Attorney General Peter F. Neronha today announced that as a result of a bipartisan, public/private coalition of 51 attorneys general and 11 phone companies he has joined, the phone companies have agreed to adopt eight principles to fight illegal robocalls. This agreement will help protect phone users from illegal robocalls and make it easier for this Office to investigate and prosecute bad actors.
"If there is one thing we can all agree on, it is the widely shared disdain of robocalls," said Attorney General Neronha. "These calls are at least an annoyance; at most, deceitful. Anything we can do to prevent these illegal calls that interrupt people's daily lives on a regular basis is a positive step. Engaging phone companies to work with us and assist in this effort is a win for consumers."
Estimates place the number of robocalls received by Rhode Island residents in January 2019 alone at around 10 million calls or 350,000 a day. Spoofing, specifically, is increasingly a practice deployed against unsuspecting Rhode Islanders.
The principles, available here, address the robocall problem in two main ways: prevention and enforcement.
Phone companies will work to prevent illegal robocalls by:
• Implementing call-blocking technology at the network level at no cost to customers. • Making available to customers additional, free, easy-to-use call blocking and labeling tools. • Implementing technology to authenticate that callers are coming from a valid source. • Monitoring their networks for robocall traffic.

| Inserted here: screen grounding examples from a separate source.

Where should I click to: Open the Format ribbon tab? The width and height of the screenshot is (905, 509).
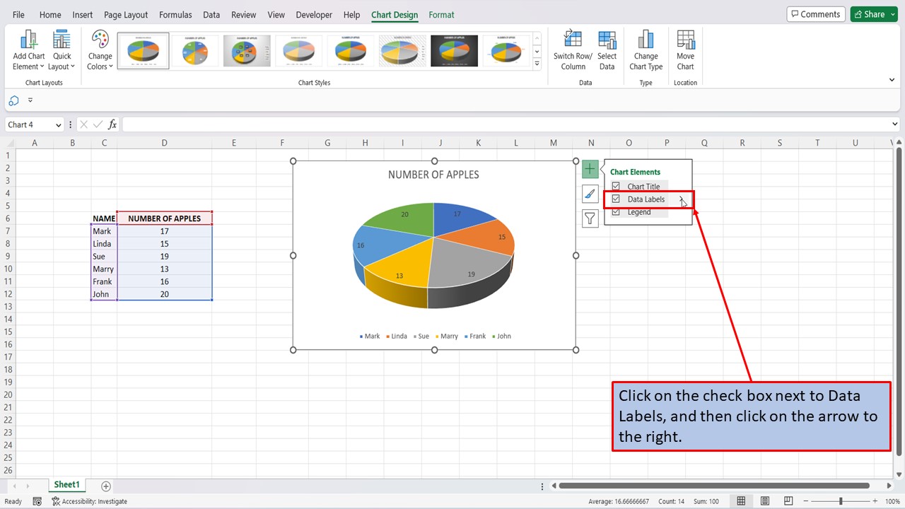point(441,14)
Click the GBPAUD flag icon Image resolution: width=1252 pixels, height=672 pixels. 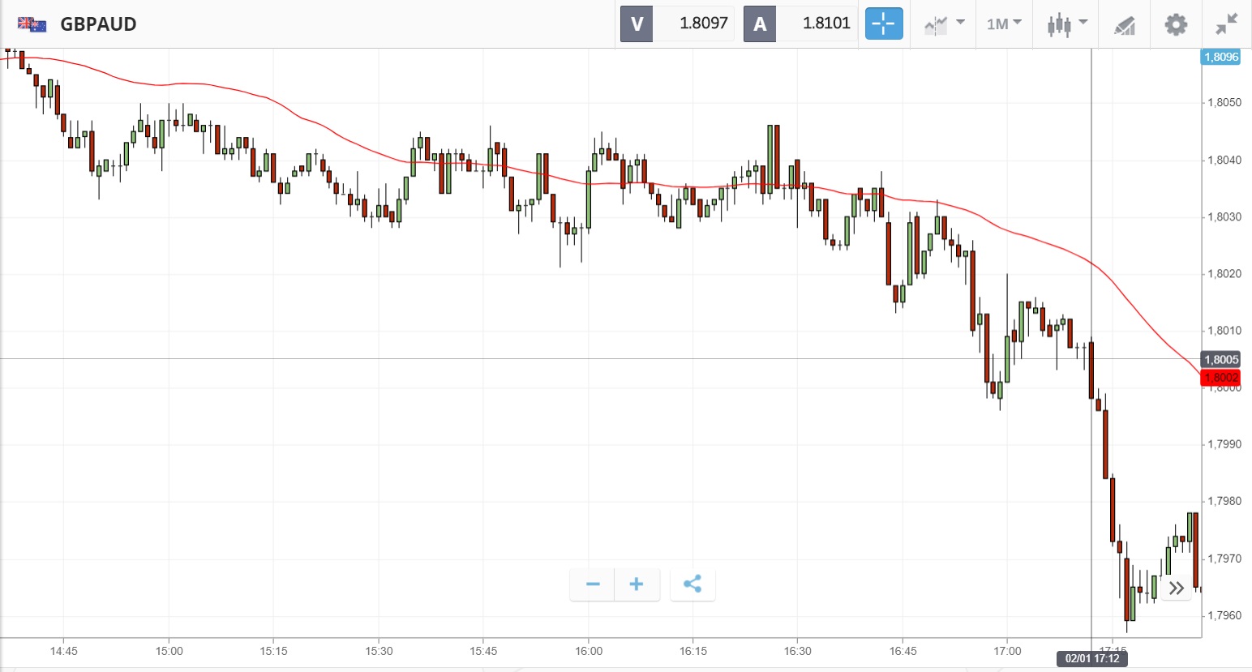point(32,24)
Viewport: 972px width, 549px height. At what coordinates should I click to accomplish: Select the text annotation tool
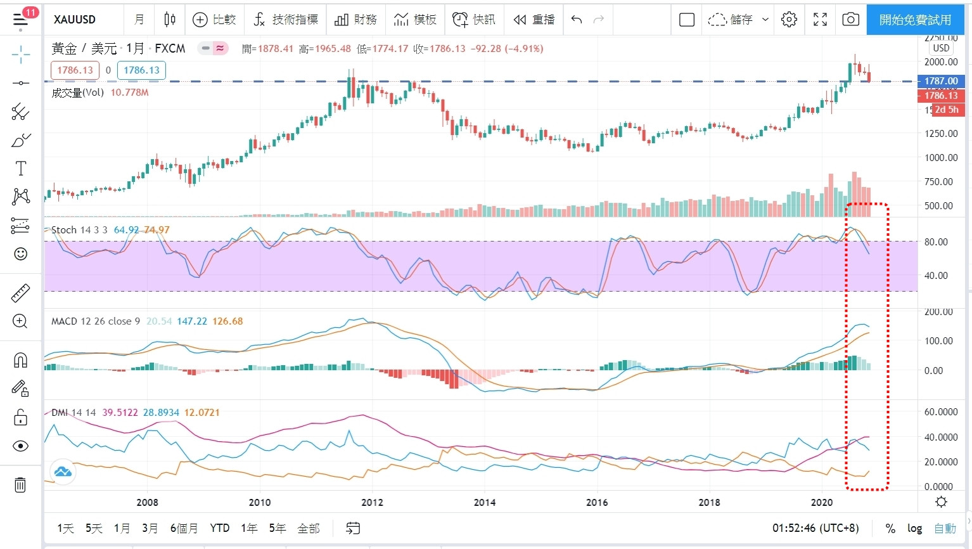click(20, 169)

Phone companies will assist attorneys' general anti-robocall enforcement by:
• Knowing who their customers are so bad actors can be identified and investigated. • Investigating and taking action against suspicious callers – including notifying law enforcement and state attorneys general. • Working with law enforcement, including state attorneys general, to trace the origins of illegal robocalls. • Requiring telephone companies with which they contract to cooperate in traceback identification.
Going forward, phone companies will stay in close communication with the coalition of attorneys general to continue to optimize robocall protections as technology and scammer techniques change.
The coalition of attorneys general, led by North Carolina Attorney General Josh Stein, New Hampshire Attorney General Gordon MacDonald, and Indiana Attorney General Curtis Hill, includes attorneys general from all 50 states and Washington, D.C.
The coalition of companies includes AT&T, Bandwidth, CenturyLink, Charter, Comcast, Consolidated, Frontier, Sprint, T-Mobile, Verizon, and Windstream.